A Kirkstall councillor has claimed that some parents’ gambling issues meant they were struggling to spend quality time with their children, writes local democracy reporter Richard Beecham.
The comments came in a Leeds City Council licensing committee meeting, during a discussion on the Northern Gambling Clinic, which opened in September.
Cllr Hannah Bithell (Lab, Kirkstall), who also works as a teacher, said that parents have opened up in the past about their gambling problems, and that schools should have the power to step in and help. She said:
“You will hear, sometimes, either kids will say something about their parents gambling, or I’ve had it before where parents will discuss at parents evening something about gambling or about spending time away from kids and not being able to read with them because of stuff such as that.
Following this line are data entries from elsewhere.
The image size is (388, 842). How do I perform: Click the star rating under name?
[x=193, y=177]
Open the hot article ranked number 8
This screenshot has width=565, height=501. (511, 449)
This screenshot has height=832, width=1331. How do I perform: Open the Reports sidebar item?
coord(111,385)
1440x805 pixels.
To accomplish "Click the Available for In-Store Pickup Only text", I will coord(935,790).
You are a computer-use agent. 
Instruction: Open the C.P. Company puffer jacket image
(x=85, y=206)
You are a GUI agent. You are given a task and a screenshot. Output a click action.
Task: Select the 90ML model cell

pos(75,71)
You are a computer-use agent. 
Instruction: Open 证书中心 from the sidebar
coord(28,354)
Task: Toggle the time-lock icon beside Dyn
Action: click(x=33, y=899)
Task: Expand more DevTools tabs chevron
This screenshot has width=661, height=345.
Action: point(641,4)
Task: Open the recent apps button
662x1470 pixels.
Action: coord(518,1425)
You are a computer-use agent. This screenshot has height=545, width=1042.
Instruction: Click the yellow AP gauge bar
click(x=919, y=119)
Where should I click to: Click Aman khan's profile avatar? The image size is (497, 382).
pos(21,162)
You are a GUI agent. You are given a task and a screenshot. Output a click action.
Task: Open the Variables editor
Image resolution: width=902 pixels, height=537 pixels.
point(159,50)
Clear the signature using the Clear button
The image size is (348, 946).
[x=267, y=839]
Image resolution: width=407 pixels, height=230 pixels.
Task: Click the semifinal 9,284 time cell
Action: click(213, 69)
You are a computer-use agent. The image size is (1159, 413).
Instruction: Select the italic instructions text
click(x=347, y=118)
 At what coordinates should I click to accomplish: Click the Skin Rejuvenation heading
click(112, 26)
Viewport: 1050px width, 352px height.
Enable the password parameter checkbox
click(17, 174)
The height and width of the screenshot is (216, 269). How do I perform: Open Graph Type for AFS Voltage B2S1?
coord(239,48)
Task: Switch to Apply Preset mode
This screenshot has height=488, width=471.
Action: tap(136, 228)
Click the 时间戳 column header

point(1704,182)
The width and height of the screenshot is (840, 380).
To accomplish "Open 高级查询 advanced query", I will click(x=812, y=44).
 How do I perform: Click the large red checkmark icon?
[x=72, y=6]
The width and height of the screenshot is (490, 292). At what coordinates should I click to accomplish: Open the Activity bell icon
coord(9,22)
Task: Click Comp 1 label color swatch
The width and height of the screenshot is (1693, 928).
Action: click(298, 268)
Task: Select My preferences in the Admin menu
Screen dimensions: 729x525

“I know there are safeguarding protocols around that but it would be useful if it were a referral.”
A representative of the clinic said:
“If a parent was 18 plus and they came to our service, we would be able to offer something called the five-step model for those who are affected.
“It could be mum, dad or a friend who is affected by someone else and gambling.”
He added that any professional could refer someone to the service.
A report by Leeds City Council officers, which went before panel members, suggested that around 10,000 people in Leeds are thought to have a gambling problem, and as many as 30,000 more could be at risk.
Cllr Bithell later asked:
“Previously we had a solely self-referral system. Does this mean GPs refer people in. I understand family members can’t but can it be almost compulsory seeking of help or is it entirely self-voluntary?”
The clinic representative said:
“The person has got to agree to want to come. A GP could make a referral on someone’s behalf without them really wanting to come, but we would never see them.
“Ideally the GP would talk to someone and refer them to the gambling service and they’d be on board with it straight away.”